_PROBLEM_
Rewrite the lines below as a numbered list, starting at the line that has "Click the separator line above STATUS" and stopping after the line that has "coord(362,224)". Skip blank lines and leave out the pictures.

## Start INFORMATION GIVEN

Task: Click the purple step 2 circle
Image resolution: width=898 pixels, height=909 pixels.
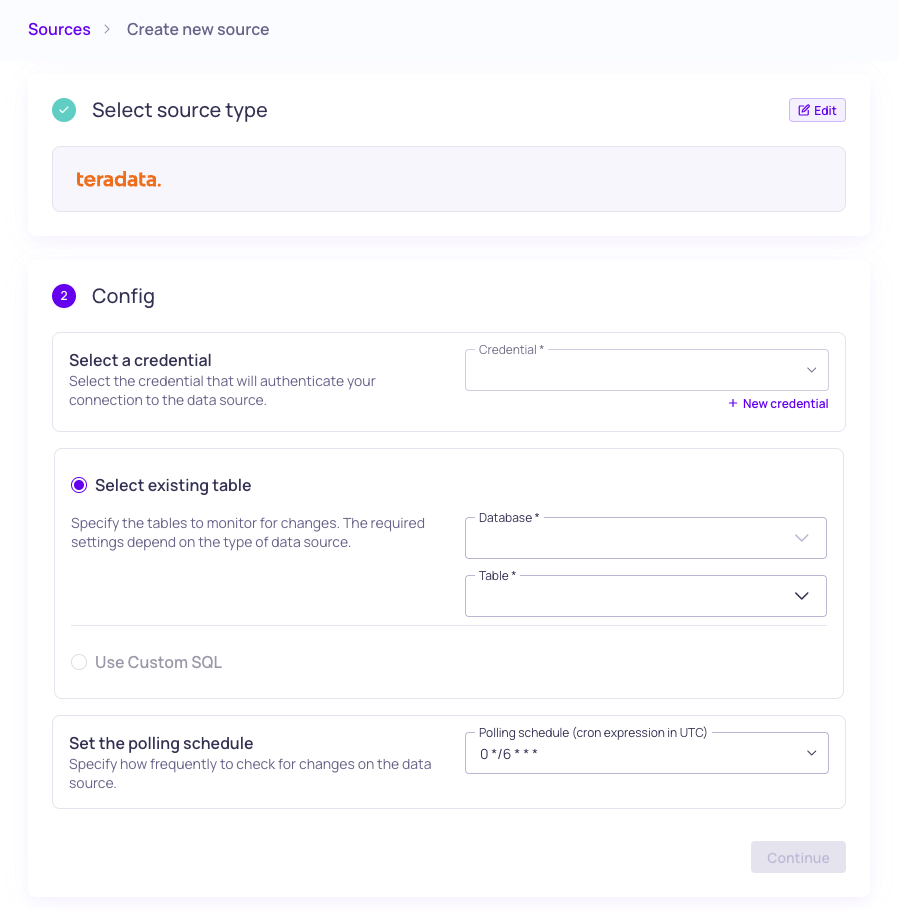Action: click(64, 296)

## End INFORMATION GIVEN
## Start INFORMATION GIVEN

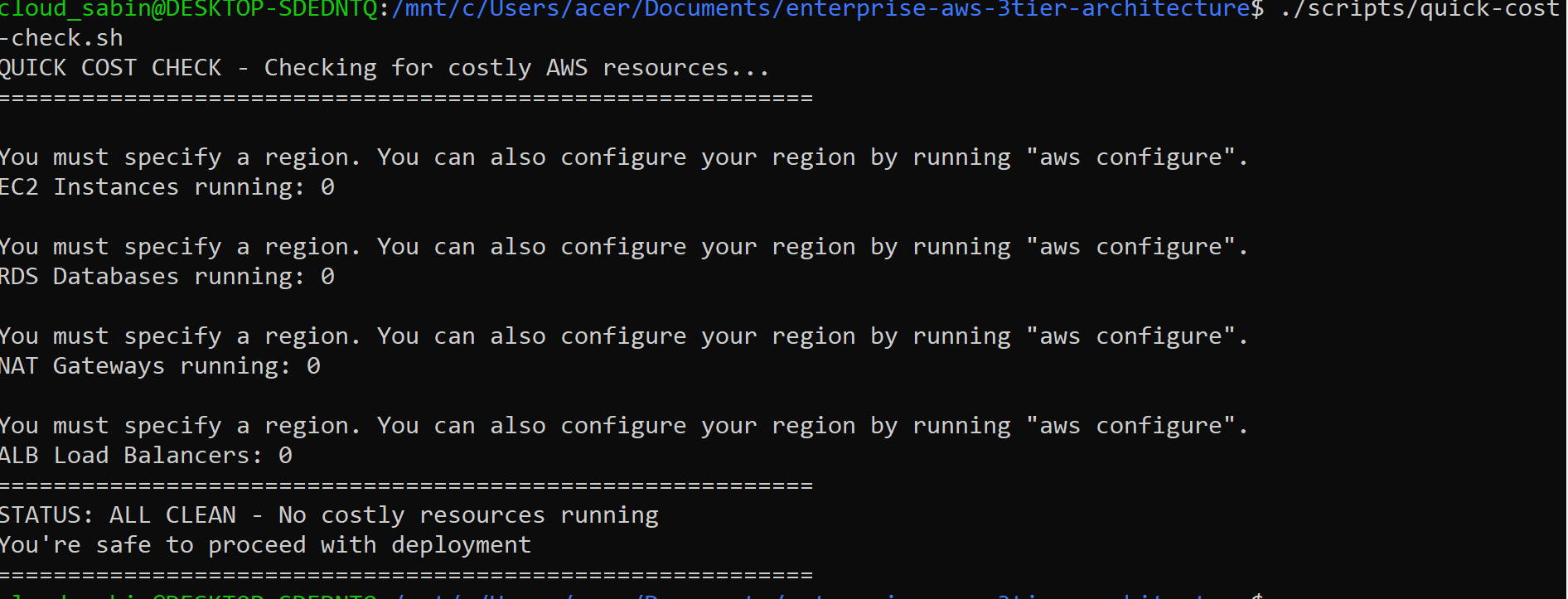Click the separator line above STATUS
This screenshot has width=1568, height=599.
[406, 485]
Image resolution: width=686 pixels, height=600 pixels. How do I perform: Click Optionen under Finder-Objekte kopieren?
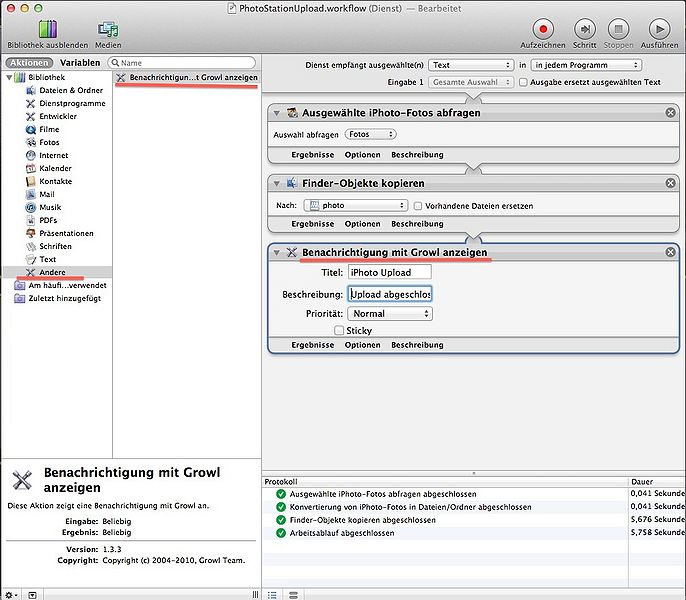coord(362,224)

## End INFORMATION GIVEN

_WORKED ANSWER_
1. Click the separator line above STATUS
2. This screenshot has width=1568, height=599.
3. [406, 485]
4. Image resolution: width=686 pixels, height=600 pixels. How do I perform: Click Optionen under Finder-Objekte kopieren?
5. coord(362,224)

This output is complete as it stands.